[Dataset records Boundary: Start]

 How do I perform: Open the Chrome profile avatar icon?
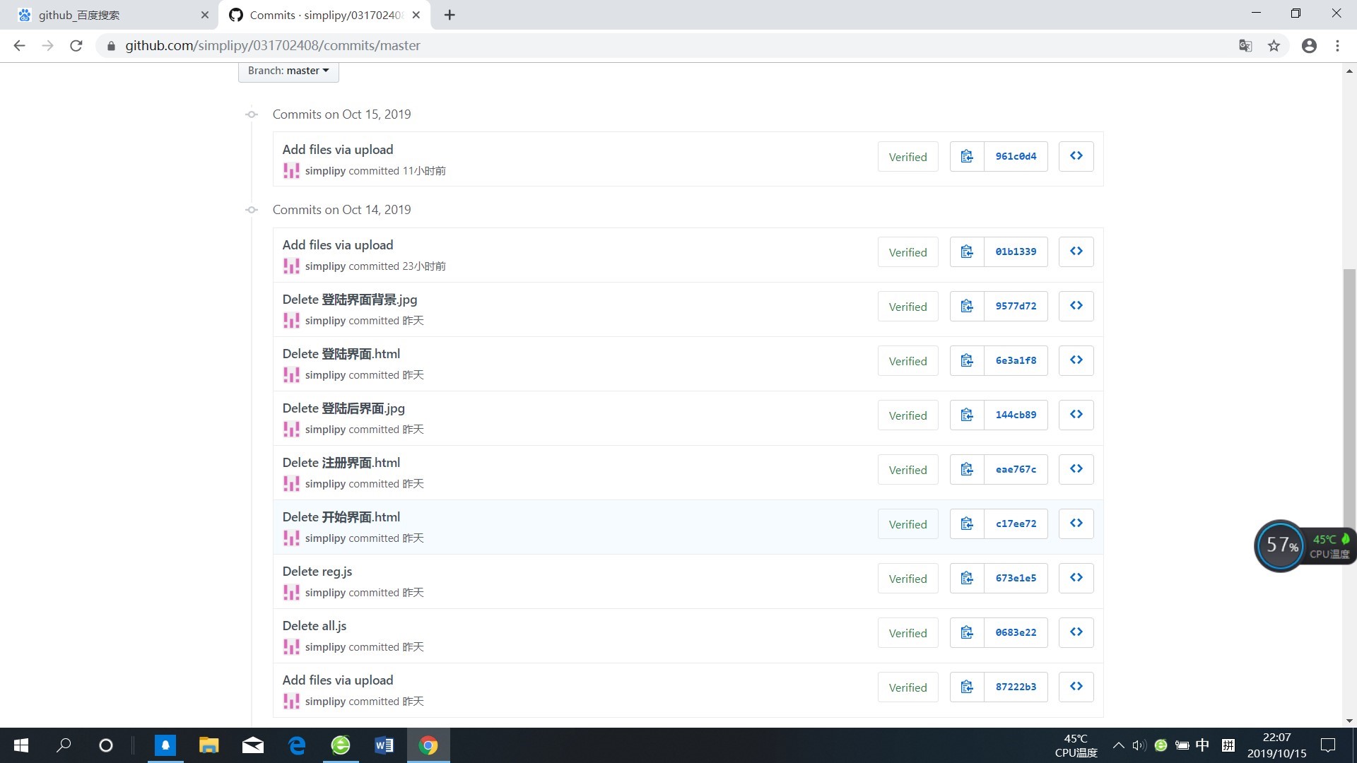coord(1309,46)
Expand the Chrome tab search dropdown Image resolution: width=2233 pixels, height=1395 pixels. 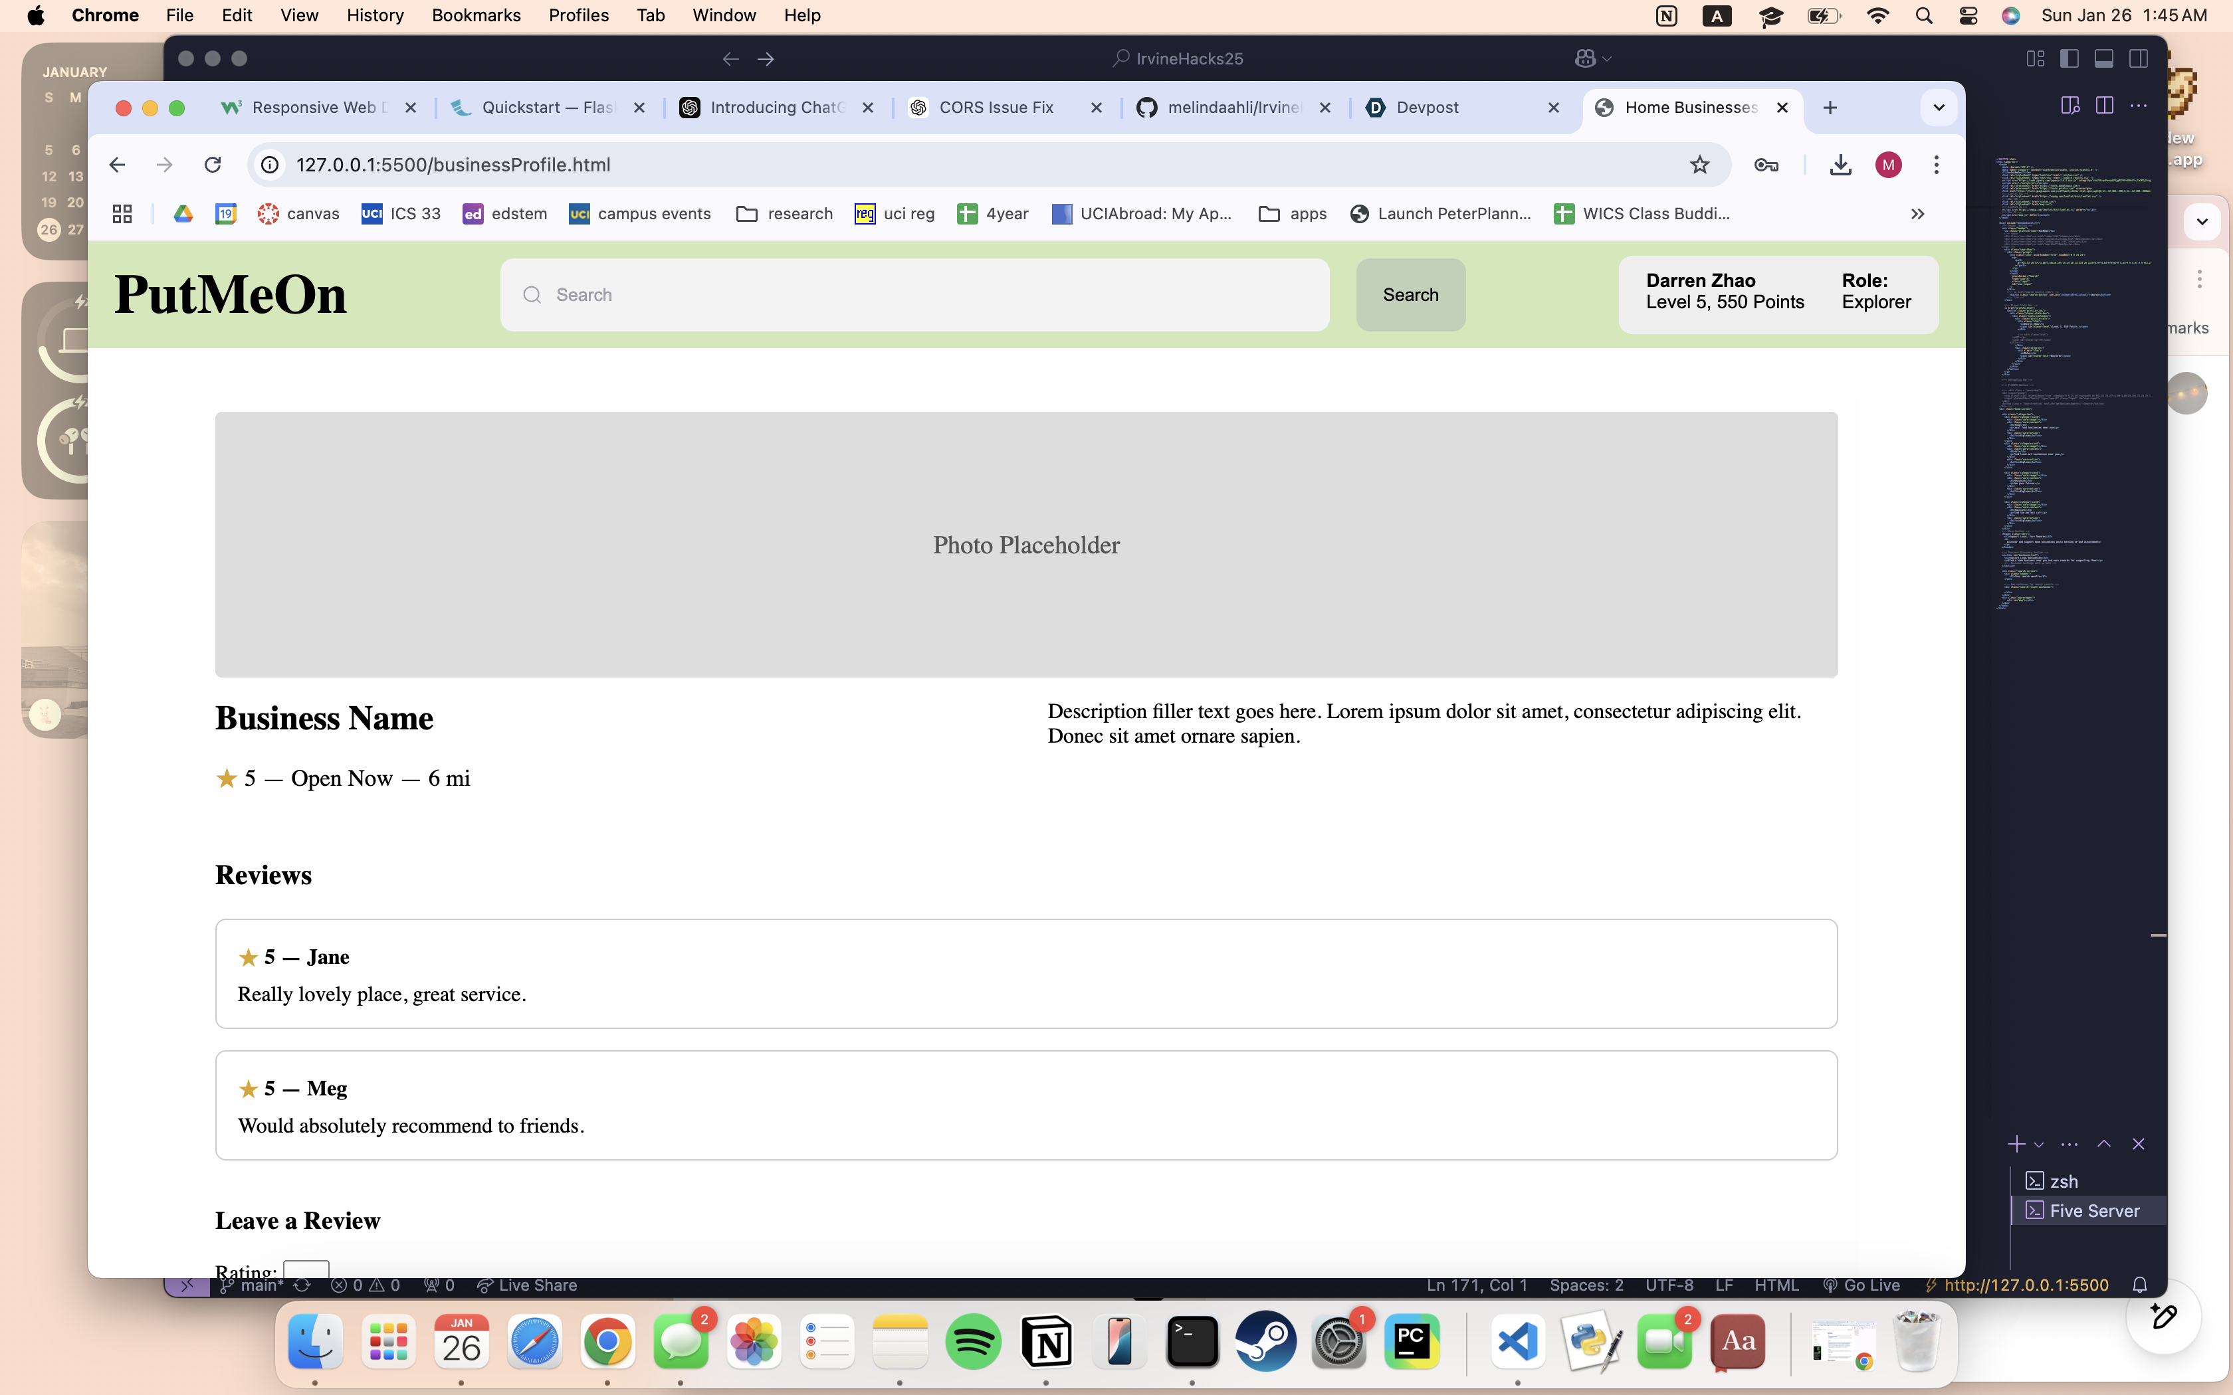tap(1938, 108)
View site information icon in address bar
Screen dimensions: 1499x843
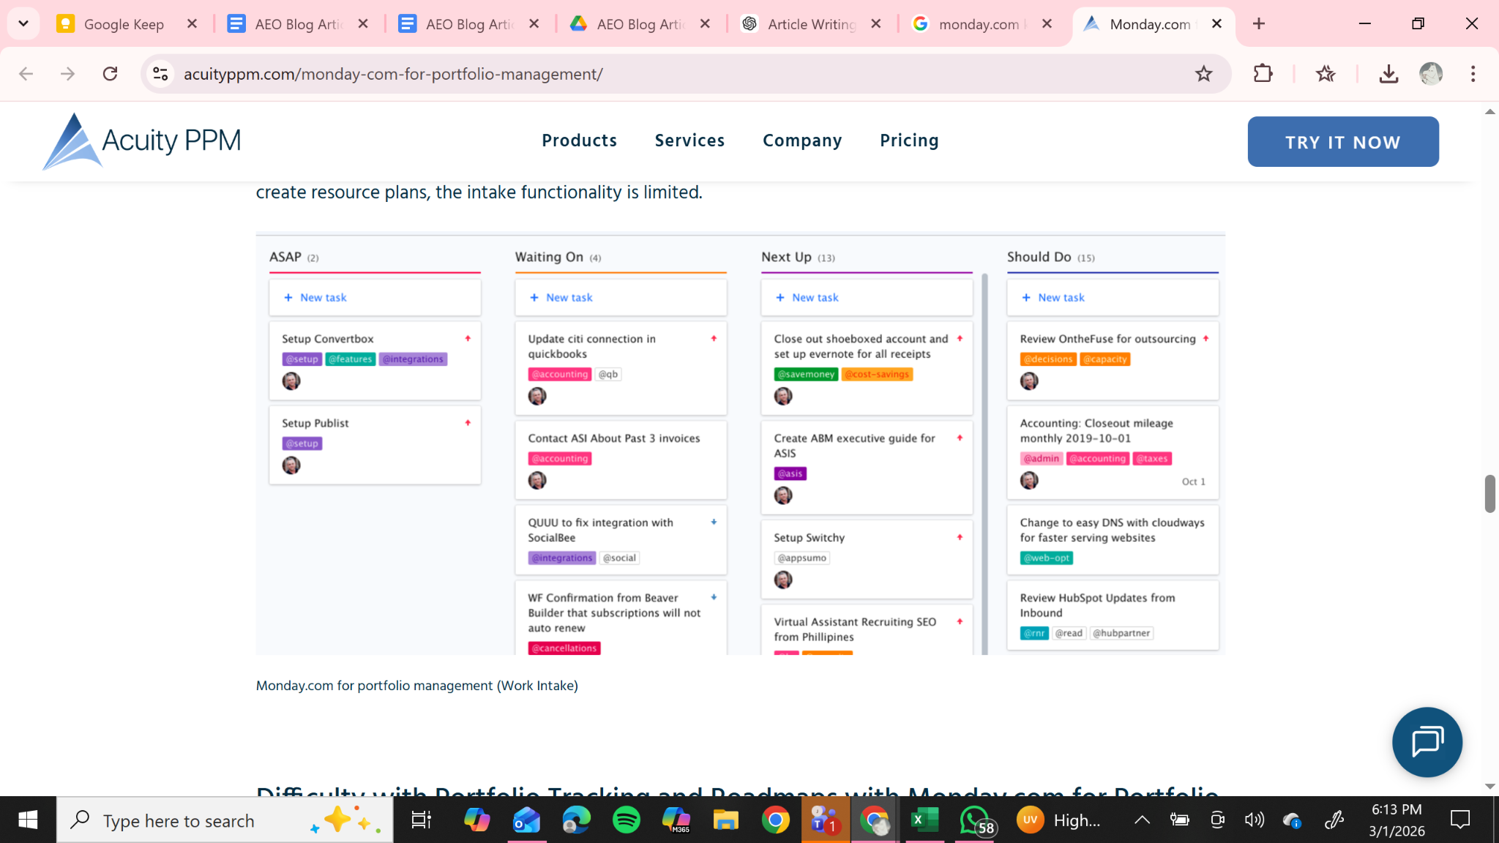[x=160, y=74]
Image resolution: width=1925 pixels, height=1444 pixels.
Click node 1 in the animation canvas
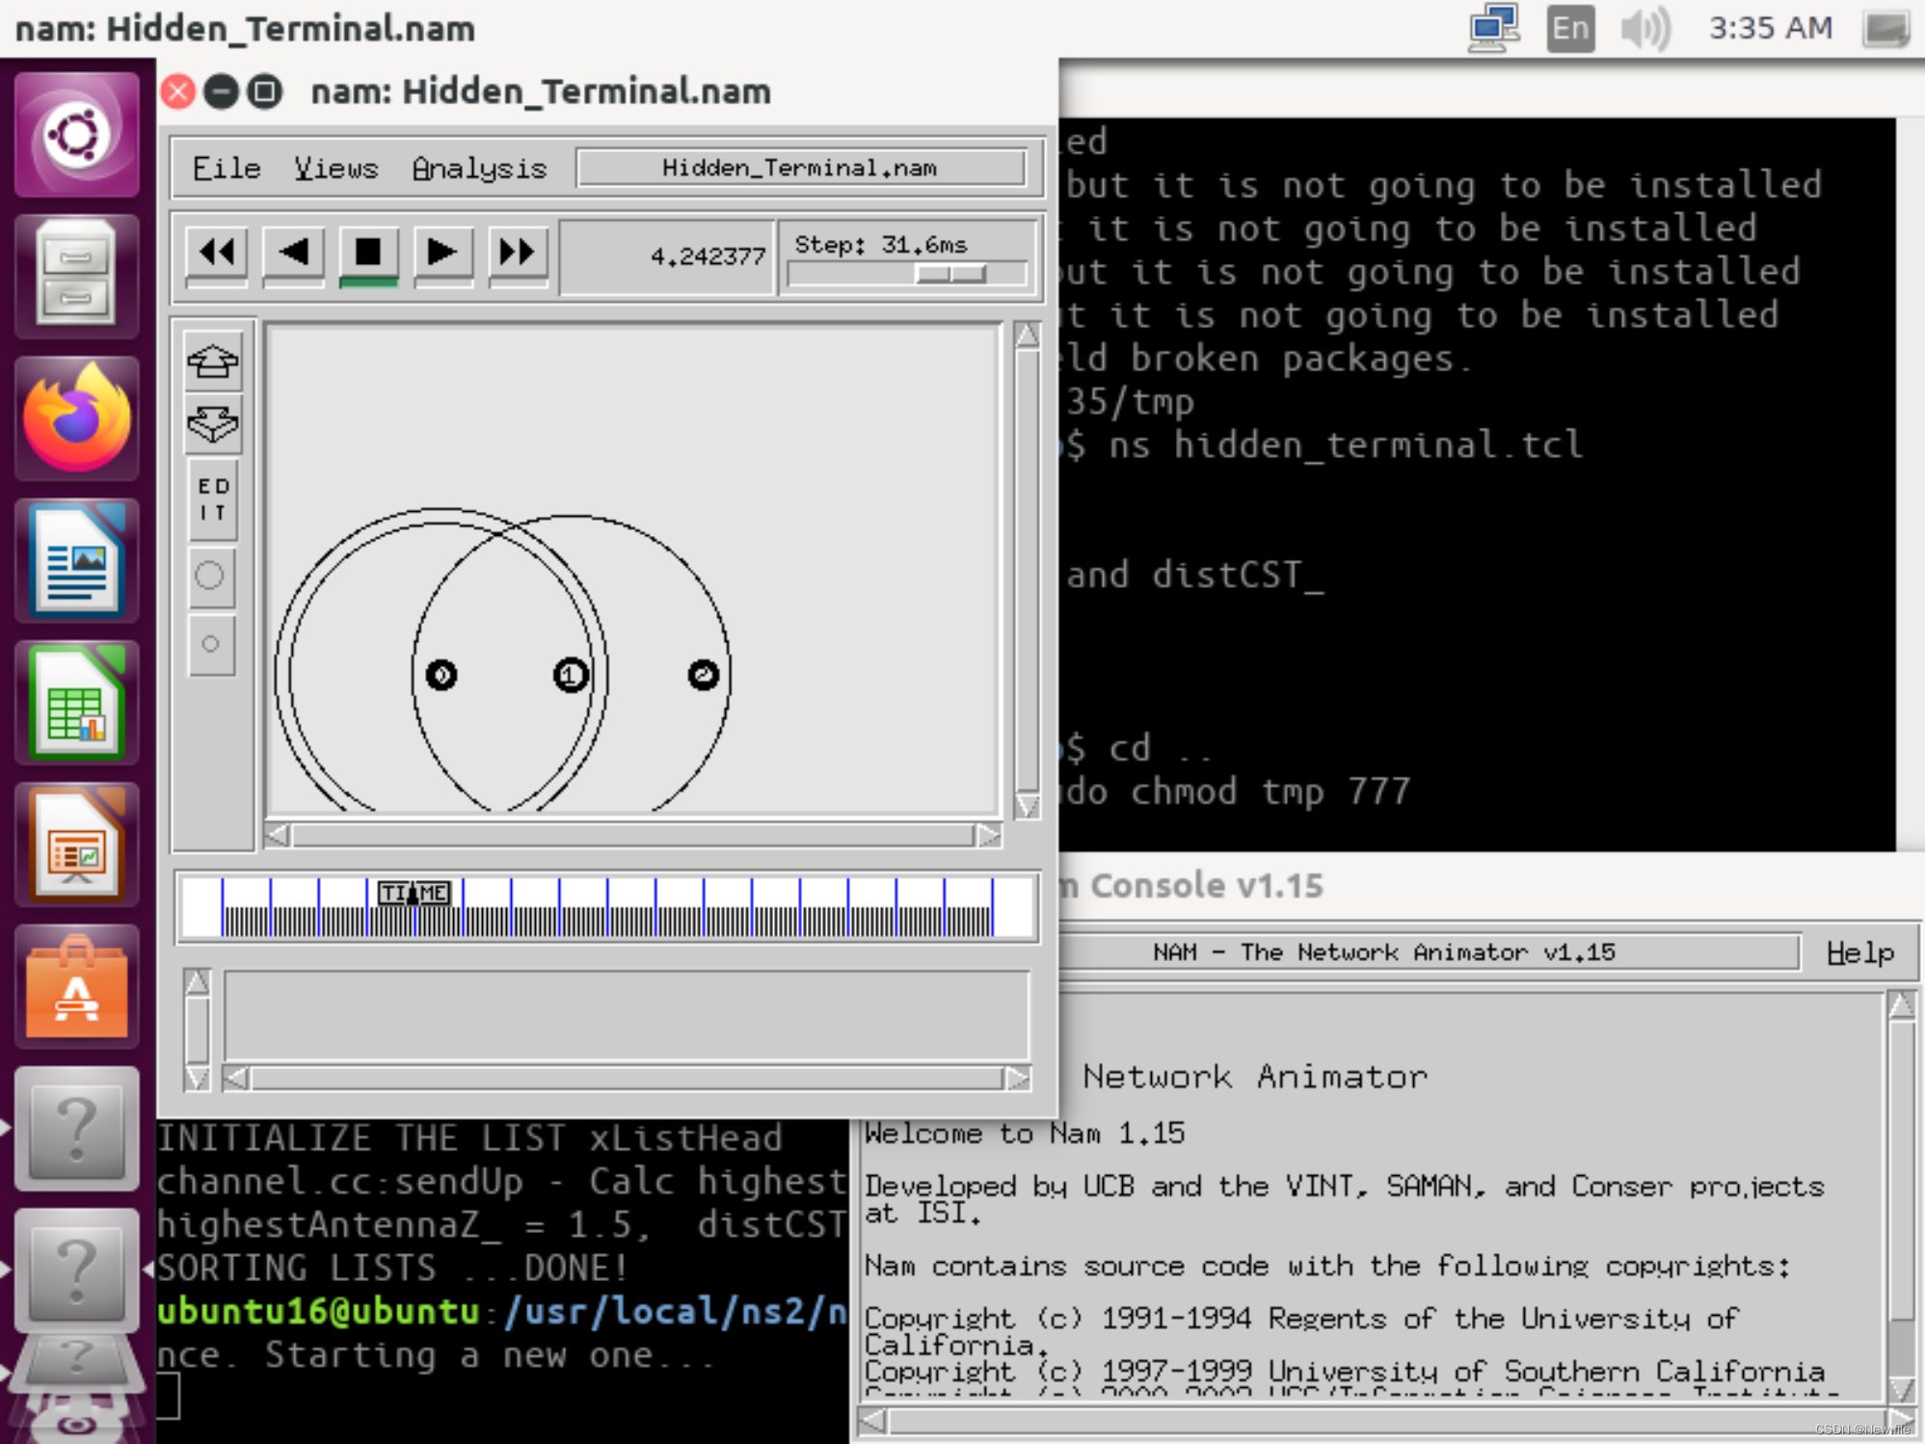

[Dataset records Boundary: End]

### How to complete this task
Your task is to transcribe, exactly and without additions, every line from the one that contains "View site information icon in address bar" to the end of the entries above, both included. Omit all pictures.

### Expected output
View site information icon in address bar
Screen dimensions: 1499x843
[x=160, y=74]
Image resolution: width=1925 pixels, height=1444 pixels.
Click node 1 in the animation canvas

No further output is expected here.